Joe Salcedo ’23, a mentee of Professor Hildebrand’s and a student-worker for the Office of Marketing and Communications, flies a drone over Fox Pond to capture footage of an outdoor class.
Its technical name is unmanned aerial vehicle (UAV), and one of the first recorded descriptions of it was in 1849, when the Austrian army was laying siege to Venice.
The details are sketchy, but the consensus is that the Austrians launched as many as 200 incendiary balloons—a crude form of drone—at the city.
Alas, the wind changed direction. A few balloons found their target, but many drifted back in the direction of the Austrians.
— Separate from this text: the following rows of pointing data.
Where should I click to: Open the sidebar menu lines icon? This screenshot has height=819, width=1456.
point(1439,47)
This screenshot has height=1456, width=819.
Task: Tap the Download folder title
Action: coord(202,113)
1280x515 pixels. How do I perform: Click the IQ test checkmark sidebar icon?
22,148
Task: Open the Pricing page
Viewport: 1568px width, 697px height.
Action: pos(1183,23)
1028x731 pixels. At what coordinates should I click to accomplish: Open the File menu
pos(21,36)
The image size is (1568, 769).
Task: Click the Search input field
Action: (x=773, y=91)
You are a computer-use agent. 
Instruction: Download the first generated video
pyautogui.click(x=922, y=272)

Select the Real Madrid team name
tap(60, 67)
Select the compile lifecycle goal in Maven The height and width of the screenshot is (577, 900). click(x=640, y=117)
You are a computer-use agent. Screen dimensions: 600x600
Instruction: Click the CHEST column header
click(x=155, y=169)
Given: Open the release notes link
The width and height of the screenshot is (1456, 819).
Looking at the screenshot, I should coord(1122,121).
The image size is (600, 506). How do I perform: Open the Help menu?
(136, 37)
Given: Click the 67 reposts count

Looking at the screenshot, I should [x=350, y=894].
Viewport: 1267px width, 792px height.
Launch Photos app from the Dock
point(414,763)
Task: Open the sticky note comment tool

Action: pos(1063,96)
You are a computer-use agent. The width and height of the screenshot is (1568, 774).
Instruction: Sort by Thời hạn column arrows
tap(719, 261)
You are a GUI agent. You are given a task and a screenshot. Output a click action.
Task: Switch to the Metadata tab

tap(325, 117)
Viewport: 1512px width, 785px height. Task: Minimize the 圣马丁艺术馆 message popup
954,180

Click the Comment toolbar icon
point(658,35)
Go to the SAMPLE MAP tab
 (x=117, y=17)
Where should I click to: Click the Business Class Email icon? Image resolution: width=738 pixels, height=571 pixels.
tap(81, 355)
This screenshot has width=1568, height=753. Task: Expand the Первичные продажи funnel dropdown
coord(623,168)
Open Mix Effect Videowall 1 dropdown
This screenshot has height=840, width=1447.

With most of today’s UAVs—as Julia Hildebrand, Ph.D., assistant professor of communication at Eckerd College and author of the recently released tome Aerial Play: Drone Medium, Mobility, Communication and Culture, can tell you—that likely would not happen. The drones of the 21st century can perform anything from taking detailed aerial video to herding livestock. “They can avoid obstacles and even find their way back to where they started,” Hildebrand adds.
And yes, she says, in combat, drones still drop bombs. Just with a lot more accuracy than the Austrian balloons.
Professor Hildebrand teaches media ethics, media and society, and critical studies in new media.
Less focused on the technology in military contexts, Hildebrand researches the powers and potentials of drones in the recreational sphere—the consumer or hobby drone. What’s really interesting about consumer drones, Hildebrand says, is the personal connection we make with them.
“This technology has really made a jump in the last 10 to 20 years,” says Hildebrand, who teaches courses in media ethics, media and society, and critical studies in new media. She also owns a drone. “They open up visuals so unlike what you get from a helicopter or an airplane. It’s a new way of seeing and discovering the world. They’re used for wildlife conservation, search and rescue, law enforcement … it’s the drone as a helper.”
And as a toy, albeit an expensive one. A small toy drone with a simple camera can cost less than $100. But for more sophisticated flying, hobby pilots spend $450 and up. Throw in extra batteries, propellers, SD cards and other accessories, and the cost can rise to $1,500 or more.
But that’s not a deterrent. “There’s a large arena of people flying drones for fun,” Hildebrand says. “There is aerial photography and videography, and also drone racing, all of which are growing in popularity among men and women, young and old alike.”
For many pilots, these aren’t just remote-controlled flying machines. Drones, Hildebrand says, can become our buddies.
An example of video footage captured with a drone flown by Joe Salcedo ’23 at Eckerd College.
Hildebrand studies drones as a medium, a form of communication like smartphones or the internet, that connects us to each other and the world. Her book on the subject has been well received. “This is a welcomed contribution not only to studies on drones but also to our knowledge on human-machine interactions,” says Bruno Martins, senior researcher at the Peace Research Institute in Oslo.
Like owning a dog or cat, people develop relationships with their drones, Hildebrand says. They talk to them, praise or admonish them. Even give them a name. (She named her drone “Jay,” from the first letter of her first name.)
Hildebrand decided to see how she connected with her drone, so she hooked up a microphone. “I wanted to analyze myself as I engaged the technology,” she says, “so I recorded my audio and I thought out loud, said anything that came to mind. I thought that would make for really interesting data.” It did.
“I said things like, ‘Let’s go for a walk.’ ‘Come on home.’ ‘You’ve been a good boy today.’ It feels like the drone is a pet, a friend, a co-photographer. It’s a mobile companionship.”
Hildebrand says other technology, like robot vacuums, can have a similar effect on people, but usually not as profound.
And yes, Hildebrand says, one of the notable downsides to drones has to do with ethics. “We hear stories about drones being used as sort of a Peeping Tom, looking into backyards and windows,” Hildebrand says. “And even drones off the shelf can be weaponized.
“At the same time, we have other technology much more invasive in terms of privacy, like Amazon’s Alexa or Apple’s Siri. But more importantly, the vast majority of drone owners care much more about the amazing sunset they’re recording or that stunning shot of the city skyline.”
Joe Salcedo, a junior communication major from New London, Connecticut, has been piloting increasingly sophisticated drones for the last seven years. His connection with his drone is mostly about trust.
“My drone can fly itself to a certain altitude, capture different shots, and put the video together before the end of the flight,” he says. “So there is a certain trust you have to have that the drone will do what you want it to.”
Salcedo says his mentor Hildebrand’s classes helped him consider a drone as more than a collection of metal and wires. “She does a really good job of making you think,” he says. “Especially critical thinking. Like when I’m in command, the drone becomes an extension of me. It follows your intentions. There’s a responsibility that goes along with that.”